Mr. Yoshikawa was just relieved that his wife was safe.

“I was working at the Princeton Plasma Physics lab,” he said. “After a long meeting in the morn-ing, I was tired and decided to come home for lunch. As I rounded the corner I saw brown smoke. The police were already there by that time.”

Princeton’s three fire companies and one from Kingston sent trucks, and two ambulances rushed to the scene at 2:21 p.m. They blocked traffic from Harrison Street and quenched the fire within 15 minutes.

Ray Bianco, deputy chief of the Princeton Fire Department, was the first firefighter to arrive.

“When I first pulled up all I could see was a lot of smoke pouring out of the side windows,” he said.

Armed with a pair of fire hoses, six men “knocked down the fire tight away,” he said.

Though the flames were contained to the laundry room, corridor and a walk-in closet, the entire house sustained heavy smoke dam-age, he said.

Afterward, Mrs. Yoshikawa stood in the afternoon sunshine with a purple bathrobe thrown over her clothes, staring stunned at the blackened interior of what was her home.

“We lost everything of value to us, but we have our lives, and that’s what’s important,” she said.

The fire claimed six months worth of work on a book her husband is writing. “Everything was in notebooks and I didn’t expect a fire so I didn’t make any copies,” he said. “They were left on the living room table.

“My clothes completely burned,” he added. “They were in a closet in the hall.
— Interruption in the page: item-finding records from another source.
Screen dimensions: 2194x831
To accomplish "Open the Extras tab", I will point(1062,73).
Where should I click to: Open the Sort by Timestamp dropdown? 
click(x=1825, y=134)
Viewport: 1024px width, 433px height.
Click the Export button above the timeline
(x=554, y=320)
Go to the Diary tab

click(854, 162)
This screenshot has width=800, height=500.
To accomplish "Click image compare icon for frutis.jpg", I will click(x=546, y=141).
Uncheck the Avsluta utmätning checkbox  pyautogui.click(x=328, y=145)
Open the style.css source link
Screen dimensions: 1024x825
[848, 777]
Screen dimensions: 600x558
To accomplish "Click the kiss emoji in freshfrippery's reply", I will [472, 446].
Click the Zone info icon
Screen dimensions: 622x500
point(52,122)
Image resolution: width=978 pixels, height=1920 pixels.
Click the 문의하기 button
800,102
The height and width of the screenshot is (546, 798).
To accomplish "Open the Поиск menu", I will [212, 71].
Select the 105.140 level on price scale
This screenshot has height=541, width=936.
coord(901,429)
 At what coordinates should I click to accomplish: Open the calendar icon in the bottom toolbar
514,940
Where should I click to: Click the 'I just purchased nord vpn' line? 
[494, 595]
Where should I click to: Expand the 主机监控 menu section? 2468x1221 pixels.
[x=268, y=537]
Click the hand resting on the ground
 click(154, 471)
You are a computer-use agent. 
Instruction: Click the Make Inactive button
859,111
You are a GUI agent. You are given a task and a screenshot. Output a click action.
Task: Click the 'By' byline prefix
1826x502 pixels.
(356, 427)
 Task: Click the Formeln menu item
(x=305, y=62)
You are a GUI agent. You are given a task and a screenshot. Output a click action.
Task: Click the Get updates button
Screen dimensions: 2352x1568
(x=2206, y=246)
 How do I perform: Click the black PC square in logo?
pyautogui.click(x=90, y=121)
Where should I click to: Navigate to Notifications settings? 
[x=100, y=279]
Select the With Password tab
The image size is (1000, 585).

I was impressed at how much burned.” Blaming an imperfect command of English, he amended that to “surprised.”

Dr. Yoshikawa has lifetime rights to the house where he has lived since 1965, though it is owned and maintained by Princeton University.

“We’re going to board it up as soon as everyone’s out of the way,” said Jack Stryker, head of architectural trades for the university.

No damage estimate is yet available, but the house is insured, he said.

“I guess we’ll look for some hotel,” Dr. Yoshikawa said. “It would still be too much of a shock to stay here.”